Web app to extend the Zynthian UI

Hi all. I’m interested in developing a web app for Zynthian which let a browser window act as a live, extended second screen. Initially, this would have an extended amount of dials and sliders for the current instruments, letting you map midi to different controls like on the zynth. It would also let you change and store presets.

I’m a web developer, with a lot of experience with UI, UX and web apps. I’m quite interested in trying to prototype a responsive PWA using my current favourite frameworks: Vue.js and Tailwind CSS

It could be built up as a library of reusable UI components (a dial, a slider, a select list etc) so that it could be extended to cover other functionality. This would of course require an API for it to actually work and I’m not really a Python dev :grinning:

Are there any threads I should read?
Anyone working already on something like this?
Anyone talked about decoupling the UI?

I have a laptop with a touch screen so this is maybe a bit more appealing to me than some of you :slight_smile:

3 Likes

We lack a complete and well structured API for that, but you could use a combination of:

  • MIDI CC (using the MIDI learning feature)

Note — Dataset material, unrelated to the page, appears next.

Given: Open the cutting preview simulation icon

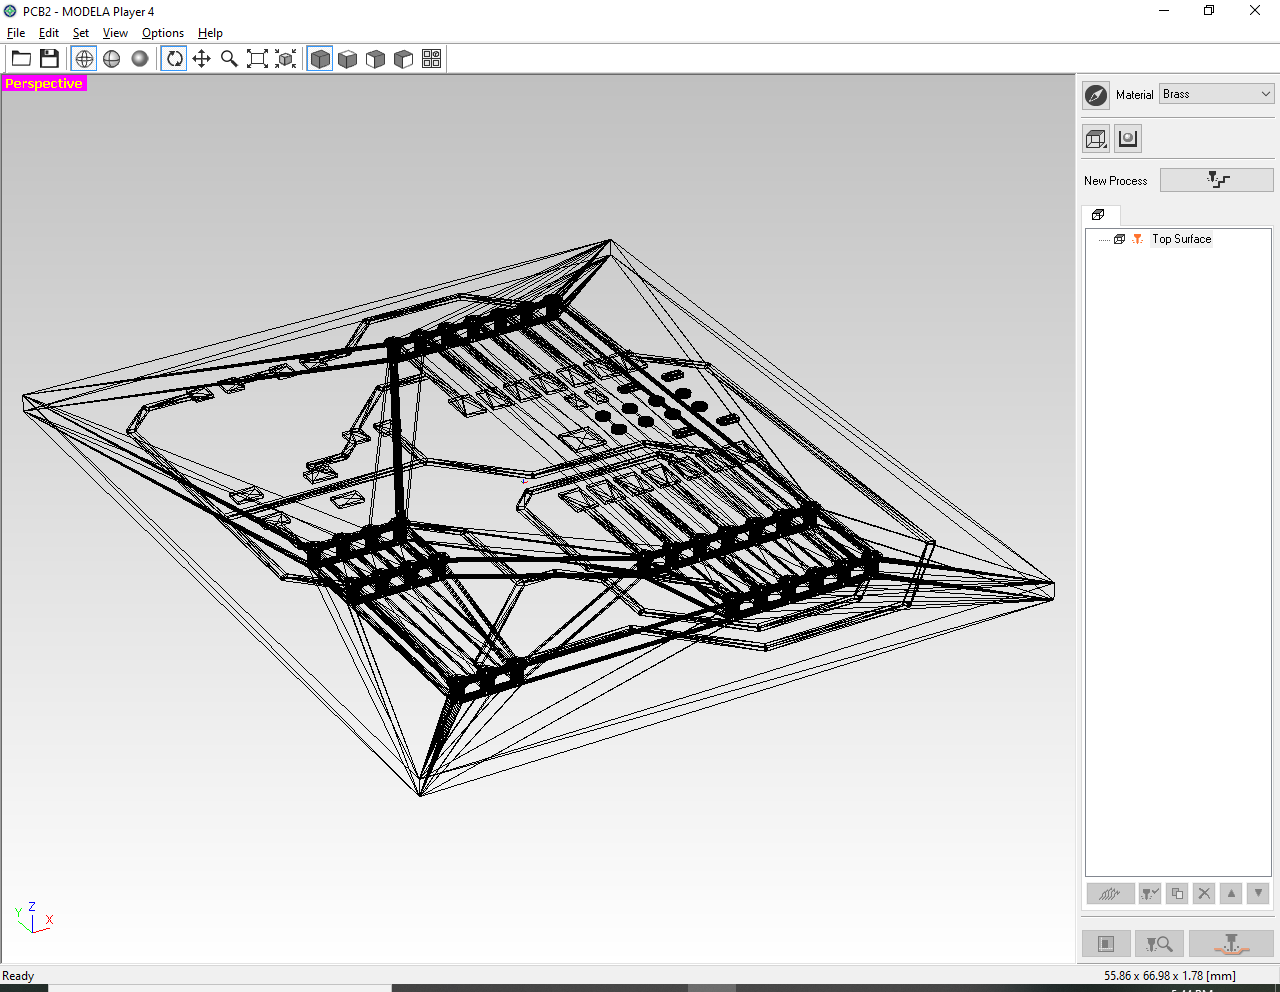Looking at the screenshot, I should pos(1159,943).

  • CUIA (via MIDI note-on events or OSC).

Zynthian UI Users Guide - V1/V4 - ZynthianWiki

Regards,

Thanks, I’ll look into this.

We were discussing about this in the past in this forum.
I planned to use the existing websocket connection of the webconf for this.
I would have started if we had a better osc API

2 Likes

Thanks for the extra info. I’ll investigate and see if I can create a primitive REST API, so that I can start messing around with my idea of a JS web app controller.

If you don’t hear anything from me again it’s either taking me too long or I’ve given up :wink:

I think, that it doesn’t need an extra REST API.
For the typical REST communication we should use OSC calls (which might be REST).
And if I understood correctly, the OSC Server should be able to get the other direction done as well.
I am not sure, if this means that it communicates via websocket.
This OSC server on the zynthian is the key…

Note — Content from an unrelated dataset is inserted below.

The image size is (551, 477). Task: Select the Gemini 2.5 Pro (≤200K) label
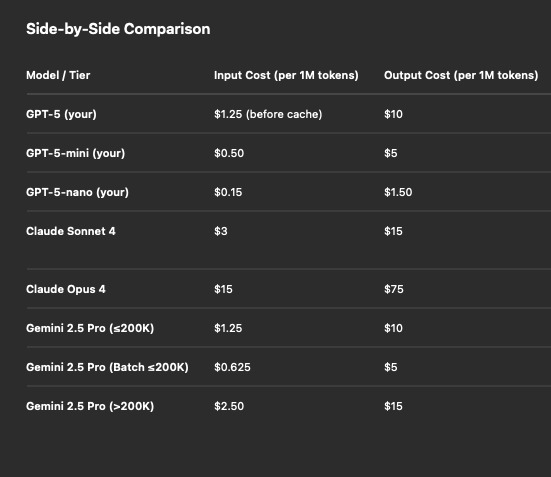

I think, displaying the currently loaded snapshot in the webconf would be a first simple usecase. And when you change it it in the ui, the webconf changes without a refresh.

2 Likes

Osc in a browser. . .

Seems like a sensible starting point.
If we got status across as well we would have the starting point of pretty much everything…

And a remote browser based zynthian mixer panel would sit rather well on a tablet . :slight_smile: . …

Excetra, exectra. . .

How much of the zynthian is amenable to OSC? Could we implement the two components described here with relative ease and how would we configure the receiving end.? It would seem the osc is probably the best standard to alight on, so is this another exercise in definition and mapping first?
Presumably we need a a protocol at the gui level, but where exactly lies the control plane? Do we send LOAD Snapshot or Enc LS Long Press? or allow both?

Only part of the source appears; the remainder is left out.